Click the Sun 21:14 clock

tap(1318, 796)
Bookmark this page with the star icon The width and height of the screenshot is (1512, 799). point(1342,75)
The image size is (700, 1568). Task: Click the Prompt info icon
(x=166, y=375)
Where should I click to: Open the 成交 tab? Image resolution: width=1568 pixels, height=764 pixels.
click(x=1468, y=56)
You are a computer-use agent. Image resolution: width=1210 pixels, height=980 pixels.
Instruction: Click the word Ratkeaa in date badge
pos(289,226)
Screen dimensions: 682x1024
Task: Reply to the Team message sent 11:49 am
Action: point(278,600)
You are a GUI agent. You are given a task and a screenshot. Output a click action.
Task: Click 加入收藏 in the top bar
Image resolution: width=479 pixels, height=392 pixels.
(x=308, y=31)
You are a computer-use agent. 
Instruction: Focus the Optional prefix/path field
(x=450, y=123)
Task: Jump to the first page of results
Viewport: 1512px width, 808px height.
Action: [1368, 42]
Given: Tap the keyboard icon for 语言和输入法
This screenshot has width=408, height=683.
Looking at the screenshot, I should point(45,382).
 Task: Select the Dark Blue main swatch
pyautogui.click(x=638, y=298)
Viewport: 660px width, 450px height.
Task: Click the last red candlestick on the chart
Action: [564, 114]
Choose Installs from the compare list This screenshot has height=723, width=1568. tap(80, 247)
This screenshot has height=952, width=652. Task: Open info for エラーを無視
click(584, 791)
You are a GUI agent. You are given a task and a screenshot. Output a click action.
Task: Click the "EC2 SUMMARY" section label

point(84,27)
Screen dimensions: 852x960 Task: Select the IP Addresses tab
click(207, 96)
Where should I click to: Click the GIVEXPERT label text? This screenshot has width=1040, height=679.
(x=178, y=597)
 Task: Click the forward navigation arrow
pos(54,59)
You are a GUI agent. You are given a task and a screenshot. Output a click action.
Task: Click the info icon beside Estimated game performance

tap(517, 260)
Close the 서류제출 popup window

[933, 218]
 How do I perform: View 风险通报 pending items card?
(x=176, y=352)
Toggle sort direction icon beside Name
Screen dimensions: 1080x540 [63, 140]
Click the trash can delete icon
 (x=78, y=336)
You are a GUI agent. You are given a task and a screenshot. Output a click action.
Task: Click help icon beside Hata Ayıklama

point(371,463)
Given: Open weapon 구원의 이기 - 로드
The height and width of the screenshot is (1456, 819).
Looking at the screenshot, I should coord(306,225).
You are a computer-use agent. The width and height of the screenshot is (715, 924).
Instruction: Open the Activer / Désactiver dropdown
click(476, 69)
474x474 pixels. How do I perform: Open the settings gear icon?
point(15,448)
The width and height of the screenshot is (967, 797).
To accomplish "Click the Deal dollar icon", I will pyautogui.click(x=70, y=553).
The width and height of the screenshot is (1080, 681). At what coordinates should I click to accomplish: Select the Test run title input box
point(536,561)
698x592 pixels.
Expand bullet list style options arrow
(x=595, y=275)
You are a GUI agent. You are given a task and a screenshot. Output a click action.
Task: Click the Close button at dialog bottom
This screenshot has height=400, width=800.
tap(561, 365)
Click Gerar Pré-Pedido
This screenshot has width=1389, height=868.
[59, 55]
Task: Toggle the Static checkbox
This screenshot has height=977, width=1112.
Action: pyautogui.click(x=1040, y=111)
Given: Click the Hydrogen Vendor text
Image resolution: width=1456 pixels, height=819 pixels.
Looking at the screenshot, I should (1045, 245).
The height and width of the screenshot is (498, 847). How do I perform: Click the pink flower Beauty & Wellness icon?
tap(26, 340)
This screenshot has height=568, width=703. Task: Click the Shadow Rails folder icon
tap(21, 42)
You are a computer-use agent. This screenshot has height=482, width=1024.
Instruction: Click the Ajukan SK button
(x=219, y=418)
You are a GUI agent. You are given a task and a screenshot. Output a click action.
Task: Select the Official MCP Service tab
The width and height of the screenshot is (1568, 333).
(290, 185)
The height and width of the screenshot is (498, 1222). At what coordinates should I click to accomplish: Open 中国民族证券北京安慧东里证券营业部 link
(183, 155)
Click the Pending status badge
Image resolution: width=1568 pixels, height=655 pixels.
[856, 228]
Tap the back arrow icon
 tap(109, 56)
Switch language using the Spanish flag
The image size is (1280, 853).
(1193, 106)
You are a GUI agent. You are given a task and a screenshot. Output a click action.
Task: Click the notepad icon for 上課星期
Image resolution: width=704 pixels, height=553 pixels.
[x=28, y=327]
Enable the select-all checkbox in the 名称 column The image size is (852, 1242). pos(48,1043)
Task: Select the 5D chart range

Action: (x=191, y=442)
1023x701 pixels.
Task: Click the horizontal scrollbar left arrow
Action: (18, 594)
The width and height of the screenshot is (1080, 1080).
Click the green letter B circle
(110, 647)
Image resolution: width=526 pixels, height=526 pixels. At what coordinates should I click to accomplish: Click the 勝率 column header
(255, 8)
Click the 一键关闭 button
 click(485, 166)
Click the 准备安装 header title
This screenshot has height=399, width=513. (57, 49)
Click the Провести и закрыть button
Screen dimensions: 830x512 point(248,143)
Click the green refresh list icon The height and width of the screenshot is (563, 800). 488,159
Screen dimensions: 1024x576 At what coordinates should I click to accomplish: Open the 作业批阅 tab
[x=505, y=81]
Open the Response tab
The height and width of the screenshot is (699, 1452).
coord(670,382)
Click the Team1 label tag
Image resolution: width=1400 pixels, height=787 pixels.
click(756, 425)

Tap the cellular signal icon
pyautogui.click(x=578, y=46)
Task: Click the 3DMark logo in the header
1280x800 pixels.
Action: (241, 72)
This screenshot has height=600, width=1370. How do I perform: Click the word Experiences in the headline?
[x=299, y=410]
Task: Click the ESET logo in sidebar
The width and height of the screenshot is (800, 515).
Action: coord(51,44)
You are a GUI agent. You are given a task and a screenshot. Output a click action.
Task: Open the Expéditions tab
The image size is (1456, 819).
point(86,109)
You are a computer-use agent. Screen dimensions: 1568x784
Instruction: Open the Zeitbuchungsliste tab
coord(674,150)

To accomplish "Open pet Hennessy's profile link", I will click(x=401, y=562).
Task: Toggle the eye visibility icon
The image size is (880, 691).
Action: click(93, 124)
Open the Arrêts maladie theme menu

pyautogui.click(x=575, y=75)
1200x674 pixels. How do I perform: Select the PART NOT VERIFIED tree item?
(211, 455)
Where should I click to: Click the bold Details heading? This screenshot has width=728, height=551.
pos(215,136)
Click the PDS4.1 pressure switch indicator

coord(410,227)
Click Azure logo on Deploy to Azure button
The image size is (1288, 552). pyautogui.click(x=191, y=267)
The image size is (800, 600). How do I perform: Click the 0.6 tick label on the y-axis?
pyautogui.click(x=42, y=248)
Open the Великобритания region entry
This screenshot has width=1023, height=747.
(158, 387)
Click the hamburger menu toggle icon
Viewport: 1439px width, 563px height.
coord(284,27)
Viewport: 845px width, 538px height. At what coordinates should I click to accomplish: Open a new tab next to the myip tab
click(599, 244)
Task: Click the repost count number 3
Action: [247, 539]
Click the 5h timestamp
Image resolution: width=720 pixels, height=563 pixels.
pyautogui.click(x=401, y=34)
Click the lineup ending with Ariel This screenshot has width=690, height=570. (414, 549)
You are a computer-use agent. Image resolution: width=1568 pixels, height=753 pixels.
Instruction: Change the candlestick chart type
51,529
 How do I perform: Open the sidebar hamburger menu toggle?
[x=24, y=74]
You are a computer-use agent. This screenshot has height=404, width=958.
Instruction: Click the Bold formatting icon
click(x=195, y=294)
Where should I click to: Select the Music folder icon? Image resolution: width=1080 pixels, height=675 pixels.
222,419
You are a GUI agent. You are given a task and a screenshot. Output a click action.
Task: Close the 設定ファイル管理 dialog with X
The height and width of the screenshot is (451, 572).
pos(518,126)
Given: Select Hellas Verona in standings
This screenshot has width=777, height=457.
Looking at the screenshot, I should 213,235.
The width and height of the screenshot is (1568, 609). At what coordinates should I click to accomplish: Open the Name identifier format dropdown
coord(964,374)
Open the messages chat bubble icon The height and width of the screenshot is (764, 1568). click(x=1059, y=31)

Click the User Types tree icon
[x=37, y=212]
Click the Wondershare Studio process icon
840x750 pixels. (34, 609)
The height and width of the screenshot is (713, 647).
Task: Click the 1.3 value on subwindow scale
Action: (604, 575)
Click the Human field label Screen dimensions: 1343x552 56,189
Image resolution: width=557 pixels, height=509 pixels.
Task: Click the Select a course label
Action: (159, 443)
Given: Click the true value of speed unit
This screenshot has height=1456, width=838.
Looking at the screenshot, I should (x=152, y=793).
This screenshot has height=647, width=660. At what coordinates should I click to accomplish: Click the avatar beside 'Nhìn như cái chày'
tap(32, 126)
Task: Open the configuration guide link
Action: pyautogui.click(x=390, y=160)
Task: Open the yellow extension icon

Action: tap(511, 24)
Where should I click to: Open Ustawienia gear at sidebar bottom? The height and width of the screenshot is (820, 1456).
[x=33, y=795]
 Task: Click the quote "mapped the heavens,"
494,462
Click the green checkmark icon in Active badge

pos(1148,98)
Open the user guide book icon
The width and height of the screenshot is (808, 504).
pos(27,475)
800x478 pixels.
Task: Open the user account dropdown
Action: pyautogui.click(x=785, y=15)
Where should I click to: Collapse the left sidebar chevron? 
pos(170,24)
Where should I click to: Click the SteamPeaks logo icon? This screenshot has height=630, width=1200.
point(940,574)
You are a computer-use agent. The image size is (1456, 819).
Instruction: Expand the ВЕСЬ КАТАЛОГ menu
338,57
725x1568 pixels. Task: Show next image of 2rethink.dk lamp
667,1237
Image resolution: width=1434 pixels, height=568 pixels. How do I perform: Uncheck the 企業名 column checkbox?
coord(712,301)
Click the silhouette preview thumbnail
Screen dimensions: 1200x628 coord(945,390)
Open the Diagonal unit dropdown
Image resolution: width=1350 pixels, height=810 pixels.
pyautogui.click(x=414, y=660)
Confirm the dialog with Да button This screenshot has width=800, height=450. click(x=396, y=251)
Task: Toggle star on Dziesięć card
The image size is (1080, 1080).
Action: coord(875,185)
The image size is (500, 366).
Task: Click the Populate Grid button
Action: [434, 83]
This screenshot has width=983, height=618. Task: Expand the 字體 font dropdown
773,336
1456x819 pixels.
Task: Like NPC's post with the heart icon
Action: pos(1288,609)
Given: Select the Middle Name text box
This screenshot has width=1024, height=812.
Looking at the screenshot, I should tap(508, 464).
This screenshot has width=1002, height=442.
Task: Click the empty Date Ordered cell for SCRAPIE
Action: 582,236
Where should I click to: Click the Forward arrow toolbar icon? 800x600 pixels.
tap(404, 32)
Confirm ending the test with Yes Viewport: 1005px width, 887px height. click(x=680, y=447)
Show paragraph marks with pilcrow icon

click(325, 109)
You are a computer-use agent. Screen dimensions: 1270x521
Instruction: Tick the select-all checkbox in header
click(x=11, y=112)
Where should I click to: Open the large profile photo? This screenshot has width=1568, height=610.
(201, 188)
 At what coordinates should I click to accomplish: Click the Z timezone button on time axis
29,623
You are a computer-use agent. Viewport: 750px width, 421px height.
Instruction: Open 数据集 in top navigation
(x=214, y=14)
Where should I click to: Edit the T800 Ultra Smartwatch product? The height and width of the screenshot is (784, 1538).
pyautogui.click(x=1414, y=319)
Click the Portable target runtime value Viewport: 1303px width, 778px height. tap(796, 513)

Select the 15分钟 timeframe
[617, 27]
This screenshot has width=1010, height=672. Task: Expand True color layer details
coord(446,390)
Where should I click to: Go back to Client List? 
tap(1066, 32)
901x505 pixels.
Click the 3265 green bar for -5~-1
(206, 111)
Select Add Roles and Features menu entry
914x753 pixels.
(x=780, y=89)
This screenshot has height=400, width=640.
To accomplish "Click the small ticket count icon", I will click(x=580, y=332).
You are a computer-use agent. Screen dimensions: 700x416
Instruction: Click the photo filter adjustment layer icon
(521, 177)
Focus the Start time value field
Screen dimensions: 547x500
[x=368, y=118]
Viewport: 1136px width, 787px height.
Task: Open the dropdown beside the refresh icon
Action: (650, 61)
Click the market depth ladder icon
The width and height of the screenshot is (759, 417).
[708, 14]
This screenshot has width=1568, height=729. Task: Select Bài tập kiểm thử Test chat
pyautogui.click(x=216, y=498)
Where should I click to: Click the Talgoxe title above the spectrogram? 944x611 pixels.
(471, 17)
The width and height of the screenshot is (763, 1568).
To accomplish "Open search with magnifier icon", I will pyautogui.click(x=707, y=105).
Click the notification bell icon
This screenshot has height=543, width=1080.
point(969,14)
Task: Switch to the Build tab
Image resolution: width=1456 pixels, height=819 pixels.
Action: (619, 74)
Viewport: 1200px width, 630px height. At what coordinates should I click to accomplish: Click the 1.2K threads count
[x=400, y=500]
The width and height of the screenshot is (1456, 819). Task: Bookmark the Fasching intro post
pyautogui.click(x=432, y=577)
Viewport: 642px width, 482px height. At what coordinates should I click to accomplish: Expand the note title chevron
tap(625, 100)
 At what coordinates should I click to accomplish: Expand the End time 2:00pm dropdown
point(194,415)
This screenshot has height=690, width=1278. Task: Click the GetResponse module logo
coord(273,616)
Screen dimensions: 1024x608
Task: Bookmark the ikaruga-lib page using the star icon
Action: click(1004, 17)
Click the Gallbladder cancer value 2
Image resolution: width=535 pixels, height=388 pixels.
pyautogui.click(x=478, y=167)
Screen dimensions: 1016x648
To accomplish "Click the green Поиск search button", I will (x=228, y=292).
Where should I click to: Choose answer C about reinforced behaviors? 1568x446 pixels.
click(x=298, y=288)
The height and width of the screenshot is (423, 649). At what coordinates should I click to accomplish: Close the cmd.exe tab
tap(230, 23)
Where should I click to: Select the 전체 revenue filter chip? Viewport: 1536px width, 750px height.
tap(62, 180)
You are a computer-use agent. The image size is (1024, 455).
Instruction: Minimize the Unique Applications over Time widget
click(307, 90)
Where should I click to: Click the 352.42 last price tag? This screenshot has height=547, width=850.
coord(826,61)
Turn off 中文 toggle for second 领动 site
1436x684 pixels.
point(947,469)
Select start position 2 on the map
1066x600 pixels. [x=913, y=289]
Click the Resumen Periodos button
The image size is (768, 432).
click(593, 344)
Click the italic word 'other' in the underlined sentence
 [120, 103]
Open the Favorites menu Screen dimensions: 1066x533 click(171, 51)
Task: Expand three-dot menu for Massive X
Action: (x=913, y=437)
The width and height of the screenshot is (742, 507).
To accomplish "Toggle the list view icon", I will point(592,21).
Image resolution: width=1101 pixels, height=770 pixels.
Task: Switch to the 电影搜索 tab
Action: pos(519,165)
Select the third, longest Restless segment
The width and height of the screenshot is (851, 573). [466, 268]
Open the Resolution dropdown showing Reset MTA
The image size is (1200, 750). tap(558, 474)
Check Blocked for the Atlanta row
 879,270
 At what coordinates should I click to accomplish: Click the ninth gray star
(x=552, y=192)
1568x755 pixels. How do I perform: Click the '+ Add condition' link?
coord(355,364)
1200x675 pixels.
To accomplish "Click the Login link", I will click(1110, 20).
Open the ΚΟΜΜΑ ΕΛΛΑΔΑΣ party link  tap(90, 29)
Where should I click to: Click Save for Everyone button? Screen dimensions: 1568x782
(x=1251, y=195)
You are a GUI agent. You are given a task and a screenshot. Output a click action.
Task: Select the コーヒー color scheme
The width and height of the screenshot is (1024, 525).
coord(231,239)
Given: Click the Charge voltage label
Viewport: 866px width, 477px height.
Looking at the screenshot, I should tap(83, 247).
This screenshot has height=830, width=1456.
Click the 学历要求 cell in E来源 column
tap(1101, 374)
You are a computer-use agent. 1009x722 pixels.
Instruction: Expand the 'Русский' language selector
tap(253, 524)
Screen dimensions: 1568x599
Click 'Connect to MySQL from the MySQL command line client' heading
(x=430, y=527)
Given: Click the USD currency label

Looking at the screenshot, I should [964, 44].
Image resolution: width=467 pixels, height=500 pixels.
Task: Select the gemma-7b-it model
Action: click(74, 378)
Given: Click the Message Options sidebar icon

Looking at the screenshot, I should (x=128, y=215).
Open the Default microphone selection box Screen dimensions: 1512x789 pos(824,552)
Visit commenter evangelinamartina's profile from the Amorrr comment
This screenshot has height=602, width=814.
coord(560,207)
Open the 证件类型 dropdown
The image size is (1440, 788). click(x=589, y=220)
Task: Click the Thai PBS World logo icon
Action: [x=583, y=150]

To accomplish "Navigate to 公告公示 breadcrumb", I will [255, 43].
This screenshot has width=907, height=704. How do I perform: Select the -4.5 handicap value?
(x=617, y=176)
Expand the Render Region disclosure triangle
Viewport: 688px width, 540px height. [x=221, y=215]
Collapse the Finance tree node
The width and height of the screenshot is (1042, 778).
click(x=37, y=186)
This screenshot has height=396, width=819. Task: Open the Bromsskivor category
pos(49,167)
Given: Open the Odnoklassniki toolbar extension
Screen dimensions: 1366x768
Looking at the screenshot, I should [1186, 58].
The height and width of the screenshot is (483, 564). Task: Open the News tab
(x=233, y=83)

DIRECTIONS FOR THIS TASK — Above are the entries. Output exactly the lines beginning with the line that has "You are a computer-use agent. Screen dimensions: 1270x521" and ending with the line that has "The width and height of the screenshot is (763, 1568).".

SOLUTION TO THE EXERCISE —
You are a computer-use agent. Screen dimensions: 1270x521
Instruction: Tick the select-all checkbox in header
click(x=11, y=112)
Where should I click to: Open the large profile photo? This screenshot has width=1568, height=610.
(201, 188)
 At what coordinates should I click to accomplish: Click the Z timezone button on time axis
29,623
You are a computer-use agent. Viewport: 750px width, 421px height.
Instruction: Open 数据集 in top navigation
(x=214, y=14)
Where should I click to: Edit the T800 Ultra Smartwatch product? The height and width of the screenshot is (784, 1538).
pyautogui.click(x=1414, y=319)
Click the Portable target runtime value Viewport: 1303px width, 778px height. tap(796, 513)

Select the 15分钟 timeframe
[617, 27]
This screenshot has width=1010, height=672. Task: Expand True color layer details
coord(446,390)
Where should I click to: Go back to Client List? 
tap(1066, 32)
901x505 pixels.
Click the 3265 green bar for -5~-1
(206, 111)
Select Add Roles and Features menu entry
914x753 pixels.
(x=780, y=89)
This screenshot has height=400, width=640.
To accomplish "Click the small ticket count icon", I will click(x=580, y=332).
You are a computer-use agent. Screen dimensions: 700x416
Instruction: Click the photo filter adjustment layer icon
(521, 177)
Focus the Start time value field
Screen dimensions: 547x500
[x=368, y=118]
Viewport: 1136px width, 787px height.
Task: Open the dropdown beside the refresh icon
Action: (650, 61)
Click the market depth ladder icon
The width and height of the screenshot is (759, 417).
[708, 14]
This screenshot has width=1568, height=729. Task: Select Bài tập kiểm thử Test chat
pyautogui.click(x=216, y=498)
Where should I click to: Click the Talgoxe title above the spectrogram? 944x611 pixels.
(471, 17)
The width and height of the screenshot is (763, 1568).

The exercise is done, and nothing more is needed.